CliMetLab has build-in example datasets for demo purposes. And more examples can be found in the non-exhaustive list of CliMetLab plugins.

Note

Naming convention: A plugin package name should preferably starts with climetlab- and use “-”. The Python package to import should starts with climetlab_ and use “_”.

With a Python package

Here is a minimal example of pip package defining a dataset plugin : https://github.com/ecmwf/climetlab-demo-dataset

The plugin mechanism relies on using entry_points. The three lines highlighted below are registering the class climetlab_demo_dataset.DemoDataset with entry_points. Then as seen in the example notebook, the end-user can use this external plugin to access the class cml.load_dataset("demo-dataset").

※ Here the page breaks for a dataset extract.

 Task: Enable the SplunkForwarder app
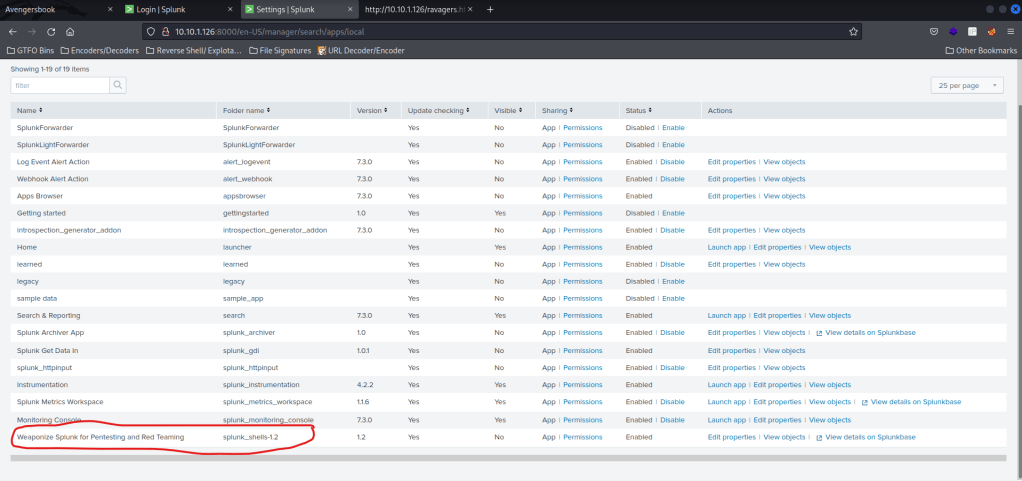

This is exhaustively described in the Python reference documentation and here are more details about how on CliMetLab uses it.

  setuptools.setup(
      name="climetlab-demo-dataset",
      version="0.0.1",
      description="Example climetlab external dataset plugin",

      entry_points={"climetlab.datasets":
              ["demo-dataset = climetlab_demo_dataset:DemoDataset"]
      },

  )

With a Python package (automated)

While creating the package manually from the documentation and from the example above is possible, there is also a semi-automated way relying on cookiecutter to generate a pip package from a template. The generated package has a predefined dataset and is ready to be shared on Github and distributed.

For detailed information, please see the README file).

pip install cookiecutter
cookiecutter https://github.com/ecmwf-lab/climetlab-cookiecutter/dataset

With a YAML file

YAML file definitions can be used for simple datasets which rely on existing built-in data source, and cannot be as flexible to end-users. The following example shows how to use a source when the data consists of a single file downloadable from a URL.

---
dataset:
  source: url
  args:
    url: http://download.ecmwf.int/test-data/metview/gallery/temp.bufr

  metadata:
    documentation: Sample BUFR file containing TEMP messages

Todo

Document the YAML file way to create a dataset. Choose a good way to implement the workflow.

  • Create a dataset YAML file.

  • distribute it.